Entries supplied:
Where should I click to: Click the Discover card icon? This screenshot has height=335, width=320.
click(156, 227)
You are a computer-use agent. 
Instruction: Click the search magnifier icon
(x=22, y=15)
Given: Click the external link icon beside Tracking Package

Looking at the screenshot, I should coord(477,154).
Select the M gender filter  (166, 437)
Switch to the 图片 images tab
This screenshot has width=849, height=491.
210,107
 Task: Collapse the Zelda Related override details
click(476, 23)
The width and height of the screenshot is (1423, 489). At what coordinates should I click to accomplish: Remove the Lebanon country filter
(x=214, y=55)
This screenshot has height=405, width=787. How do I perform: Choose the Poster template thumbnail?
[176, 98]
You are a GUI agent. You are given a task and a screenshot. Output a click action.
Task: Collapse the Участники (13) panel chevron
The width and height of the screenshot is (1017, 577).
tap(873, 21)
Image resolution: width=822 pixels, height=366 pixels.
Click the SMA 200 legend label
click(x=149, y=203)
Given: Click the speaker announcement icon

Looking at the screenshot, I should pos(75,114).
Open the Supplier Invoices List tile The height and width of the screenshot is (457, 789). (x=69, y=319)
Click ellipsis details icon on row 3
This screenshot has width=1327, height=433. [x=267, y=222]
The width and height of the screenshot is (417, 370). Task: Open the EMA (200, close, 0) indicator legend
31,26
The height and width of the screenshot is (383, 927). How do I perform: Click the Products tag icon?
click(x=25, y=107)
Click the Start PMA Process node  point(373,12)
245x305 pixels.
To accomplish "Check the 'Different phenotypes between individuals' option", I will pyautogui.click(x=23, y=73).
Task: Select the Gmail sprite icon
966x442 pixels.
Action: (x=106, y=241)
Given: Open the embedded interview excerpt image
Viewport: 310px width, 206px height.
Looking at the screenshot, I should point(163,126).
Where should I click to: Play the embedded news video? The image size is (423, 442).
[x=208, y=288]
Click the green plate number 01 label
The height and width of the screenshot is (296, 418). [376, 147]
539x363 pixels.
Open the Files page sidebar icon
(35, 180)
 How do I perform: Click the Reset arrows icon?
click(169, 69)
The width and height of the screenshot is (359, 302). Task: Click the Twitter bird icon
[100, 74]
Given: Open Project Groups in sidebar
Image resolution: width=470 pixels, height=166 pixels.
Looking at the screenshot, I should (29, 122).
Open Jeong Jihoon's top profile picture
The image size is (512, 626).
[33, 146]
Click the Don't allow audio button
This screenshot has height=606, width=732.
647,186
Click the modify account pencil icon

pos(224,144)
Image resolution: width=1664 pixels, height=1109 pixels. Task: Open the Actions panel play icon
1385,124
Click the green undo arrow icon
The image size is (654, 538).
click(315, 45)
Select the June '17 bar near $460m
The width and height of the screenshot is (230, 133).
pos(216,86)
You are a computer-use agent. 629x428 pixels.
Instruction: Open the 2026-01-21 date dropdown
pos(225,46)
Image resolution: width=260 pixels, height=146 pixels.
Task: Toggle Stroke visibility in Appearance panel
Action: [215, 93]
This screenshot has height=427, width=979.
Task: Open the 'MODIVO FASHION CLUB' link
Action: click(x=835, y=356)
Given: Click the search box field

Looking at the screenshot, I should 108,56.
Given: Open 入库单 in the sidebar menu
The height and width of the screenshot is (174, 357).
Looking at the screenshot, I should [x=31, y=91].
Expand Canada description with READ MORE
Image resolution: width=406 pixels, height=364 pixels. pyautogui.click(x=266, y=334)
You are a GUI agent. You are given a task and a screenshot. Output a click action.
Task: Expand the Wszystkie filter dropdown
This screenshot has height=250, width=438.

Exercise details:
There is a run of lines above from the one with "Open Jeong Jihoon's top profile picture" to the one with "You are a computer-use agent. 629x428 pixels."; print exactly that run, both ends included, and nothing else.

Result of the task:
Open Jeong Jihoon's top profile picture
The image size is (512, 626).
[33, 146]
Click the Don't allow audio button
This screenshot has height=606, width=732.
647,186
Click the modify account pencil icon

pos(224,144)
Image resolution: width=1664 pixels, height=1109 pixels. Task: Open the Actions panel play icon
1385,124
Click the green undo arrow icon
The image size is (654, 538).
click(315, 45)
Select the June '17 bar near $460m
The width and height of the screenshot is (230, 133).
pos(216,86)
You are a computer-use agent. 629x428 pixels.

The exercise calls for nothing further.